**Excerpt to read:**
Roe ( ) or hard roe is the fully ripe internal egg masses in the ovaries, or the released external egg masses, of fish and certain marine animals such as shrimp, scallop, sea urchins and squid. As a seafood, roe is used both as a cooked ingredient in many dishes, and as a raw ingredient for delicacies such as caviar.

The roe of marine animals, such as the roe of lumpsucker, hake, mullet, salmon, Atlantic bonito, mackerel, squid, and cuttlefish are especially rich sources of omega-3 fatty acids, but omega-3s are present in all fish roe. Also, a significant amount of vitamin B12 is among the nutrients present in fish roes.

Roe from a sturgeon or sometimes other fish such as flathead grey mullet, is the raw base product from which caviar is made.

The term soft roe or white roe denotes fish milt, not fish eggs.

Around the world

Africa

South Africa
People in KwaZulu-Natal consume fish roe in the form of slightly sour curry or battered and deep fried.

Americas

Brazil 
In southern Brazil, in particular in the litoral parts of the state of Santa Catarina (from Azorean colonization), mullet roesacks are consumed deep-fried or pan-seared by the locals.

**Raw records:**
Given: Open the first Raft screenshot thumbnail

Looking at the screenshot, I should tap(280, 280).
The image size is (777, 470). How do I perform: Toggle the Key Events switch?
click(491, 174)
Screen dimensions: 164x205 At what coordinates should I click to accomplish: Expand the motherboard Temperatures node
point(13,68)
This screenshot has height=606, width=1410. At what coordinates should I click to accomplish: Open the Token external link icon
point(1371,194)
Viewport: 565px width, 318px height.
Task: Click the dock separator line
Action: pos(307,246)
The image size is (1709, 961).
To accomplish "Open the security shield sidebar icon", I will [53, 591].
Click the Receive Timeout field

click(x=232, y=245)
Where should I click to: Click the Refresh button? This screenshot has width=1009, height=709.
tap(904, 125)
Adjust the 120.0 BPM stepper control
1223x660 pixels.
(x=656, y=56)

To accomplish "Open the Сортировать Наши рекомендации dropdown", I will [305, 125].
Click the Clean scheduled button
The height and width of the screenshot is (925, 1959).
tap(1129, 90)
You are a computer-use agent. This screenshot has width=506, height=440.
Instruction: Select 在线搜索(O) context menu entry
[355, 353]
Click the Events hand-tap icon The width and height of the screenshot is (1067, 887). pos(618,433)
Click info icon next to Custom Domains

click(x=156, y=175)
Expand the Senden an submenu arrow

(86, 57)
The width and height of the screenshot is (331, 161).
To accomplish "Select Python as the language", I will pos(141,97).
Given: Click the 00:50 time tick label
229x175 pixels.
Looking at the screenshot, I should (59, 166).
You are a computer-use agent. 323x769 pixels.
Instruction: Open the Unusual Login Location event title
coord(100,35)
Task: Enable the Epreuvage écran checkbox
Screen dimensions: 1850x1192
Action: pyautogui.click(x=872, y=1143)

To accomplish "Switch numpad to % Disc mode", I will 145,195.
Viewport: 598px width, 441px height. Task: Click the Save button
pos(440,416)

**Given request 1:**
In the text on roe, what does the term "soft roe" or "white roe" refer to?
**Given request 2:**
Write the next part of the text on roe, starting after its last sentence.
The listing isn't needed here.

**Written answer 1:**
It refers to fish milt, not fish eggs.

**Written answer 2:**
Canada
In the province of New Brunswick, roe (caviare) of the Atlantic sturgeon is harvested from the Saint John river.

Roe from the cisco  is harvested from the Great Lakes, primarily for overseas markets.

Roe is also extracted from herring, salmon, and sea urchins.

In coastal British Columbia, Fraser River white sturgeon are sustainably farmed to produce caviar.

Chile
In Chile, sea urchin roe is a traditional food known as an "erizo de mar". Chile is one of many countries that exports sea urchins to Japan in order to fulfill Japanese demand.

Dominican Republic 
In Dominican Republic, dried and smoked herring roe ("huevas de arenque") is eaten. Unlike in some countries, it's generally cooked before consumption.

Peru
In Peru, roe is served in many seafood restaurants sauteed, breaded and pan fried, and sometimes accompanied by a side of fresh onion salad. It is called Huevera Frita. Cojinova (Seriolella violacea) yields the best roe for this dish. Despite the fact that many people like it, it is hardly considered a delicacy. Upscale restaurants are not expected to offer it, but street vendors and smaller restaurants will make their first daily sales of it before they run out. Cojinova itself (considered a medium quality fish) is  caught for its fish meal, not for its roe, which is considered a chance product. Sea urchin roe is considered a delicacy and it is used (at customer request) to add strength to ceviche.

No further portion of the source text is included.